* **TASK PROMPT**
Repeat the lines of the listing below word for word, from the line containing "Click the Создать клип button label" through the line containing "[x=811, y=50]", including both of those lines.

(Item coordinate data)
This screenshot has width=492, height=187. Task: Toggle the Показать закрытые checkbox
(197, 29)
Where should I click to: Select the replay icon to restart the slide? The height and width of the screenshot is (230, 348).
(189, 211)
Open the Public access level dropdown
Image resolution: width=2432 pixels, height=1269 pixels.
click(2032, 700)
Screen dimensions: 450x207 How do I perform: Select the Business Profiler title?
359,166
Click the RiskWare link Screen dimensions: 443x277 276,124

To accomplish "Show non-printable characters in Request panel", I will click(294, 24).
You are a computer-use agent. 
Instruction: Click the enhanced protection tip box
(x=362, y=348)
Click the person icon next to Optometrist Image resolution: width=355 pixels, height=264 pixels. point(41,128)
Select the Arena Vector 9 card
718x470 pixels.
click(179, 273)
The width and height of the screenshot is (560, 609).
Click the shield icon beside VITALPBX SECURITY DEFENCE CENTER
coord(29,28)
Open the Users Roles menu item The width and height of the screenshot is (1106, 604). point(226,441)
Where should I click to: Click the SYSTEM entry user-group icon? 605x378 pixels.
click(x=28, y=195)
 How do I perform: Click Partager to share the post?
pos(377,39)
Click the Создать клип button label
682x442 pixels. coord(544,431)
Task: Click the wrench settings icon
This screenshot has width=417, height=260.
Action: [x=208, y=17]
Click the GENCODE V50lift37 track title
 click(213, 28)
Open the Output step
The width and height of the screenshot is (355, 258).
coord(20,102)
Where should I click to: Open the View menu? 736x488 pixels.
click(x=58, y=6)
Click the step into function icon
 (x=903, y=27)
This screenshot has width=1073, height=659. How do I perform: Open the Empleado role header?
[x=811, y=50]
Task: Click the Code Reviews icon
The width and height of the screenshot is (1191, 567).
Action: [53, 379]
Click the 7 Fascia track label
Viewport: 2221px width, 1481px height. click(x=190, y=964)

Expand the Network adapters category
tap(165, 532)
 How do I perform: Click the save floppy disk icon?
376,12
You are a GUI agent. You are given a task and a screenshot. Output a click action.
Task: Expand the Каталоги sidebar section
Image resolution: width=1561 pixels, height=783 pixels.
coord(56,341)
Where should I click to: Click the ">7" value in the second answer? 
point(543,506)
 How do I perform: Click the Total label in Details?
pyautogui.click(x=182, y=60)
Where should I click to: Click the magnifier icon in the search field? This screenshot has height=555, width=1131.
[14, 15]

* **WRITTEN REPLY**
Click the Создать клип button label
682x442 pixels. coord(544,431)
Task: Click the wrench settings icon
This screenshot has width=417, height=260.
Action: [x=208, y=17]
Click the GENCODE V50lift37 track title
 click(213, 28)
Open the Output step
The width and height of the screenshot is (355, 258).
coord(20,102)
Where should I click to: Open the View menu? 736x488 pixels.
click(x=58, y=6)
Click the step into function icon
 (x=903, y=27)
This screenshot has width=1073, height=659. How do I perform: Open the Empleado role header?
[x=811, y=50]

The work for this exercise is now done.